Kolposkopie
Das Kolposkop ist eine Art Mikroskop
Mit dem Kolposkop kann der Frauenarzt den Gebärmutterhals dreidimensional und in verschiedenen Vergrößerungen betrachten. Um Auffälligkeiten abzuklären, tupft der Arzt verdünnte Essigsäure oder Jodlösung auf das zu untersuchende Areal: Nach dem Auftragen von Essigsäure reflektiert verändertes Gewebe mehr Licht und erscheint daher weiß. Die Fachleute sprechen vom „essigweißen Epithel“. Je intensiver und anhaltender dieser Effekt ist, desto wahrscheinlich ist es, dass es eine Veränderung vorliegt, die einer weitergehenden Untersuchung bedarf.
Kolposkopie-gesteuerte Biopsie
Bei einer Kolposkopie-gesteuerten Biopsie entnimmt der Arzt mit einer kleinen Zange eine oder mehrere Gewebeproben (Knipsbiopsie) von den verdächtigen Bezirken am Gebärmutterhals. Die Untersuchung ist in der Regel nicht schmerzhaft.
Die Probe wird anschließend im Labor von Spezialisten begutachtet und nach Schweregrad der gefundenen Gewebeveränderungen eingeteilt in CIN 1 bis CIN 3. CIN steht für „zervikale intraepitheliale Neoplasie“, was soviel wie Neubildung innerhalb der Schleimhaut bedeutet.
- Die „Kolposkopie-gesteuerte Biopsie“ – nicht die Konisation – ist heute das Standardverfahren, um auffällige zelluläre Befunde abzuklären und die erforderliche Therapie zu planen.

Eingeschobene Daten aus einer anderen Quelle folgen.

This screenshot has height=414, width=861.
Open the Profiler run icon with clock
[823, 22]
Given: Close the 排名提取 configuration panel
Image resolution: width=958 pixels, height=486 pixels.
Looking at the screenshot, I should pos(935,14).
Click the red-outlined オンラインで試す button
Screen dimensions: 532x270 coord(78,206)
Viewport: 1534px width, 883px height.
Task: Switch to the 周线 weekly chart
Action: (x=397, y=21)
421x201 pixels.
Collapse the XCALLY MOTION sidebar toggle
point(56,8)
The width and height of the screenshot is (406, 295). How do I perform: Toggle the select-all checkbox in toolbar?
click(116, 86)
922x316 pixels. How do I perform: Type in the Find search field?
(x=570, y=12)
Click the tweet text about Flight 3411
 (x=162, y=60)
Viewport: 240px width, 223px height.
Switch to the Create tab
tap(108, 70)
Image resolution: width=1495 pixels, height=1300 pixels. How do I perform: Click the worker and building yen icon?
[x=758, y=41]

- Konisationen oder andere chirurgische Eingriffe an der Gebärmutter sollen nicht erfolgen, ohne dass das verdächtige Gewebe zuvor mit dem Lupenmikroskop (Kolposkopie) und einer gegebenenfalls nachfolgenden feingeweblichen Abklärung nach erfolgter Biopsie begutachtet worden ist.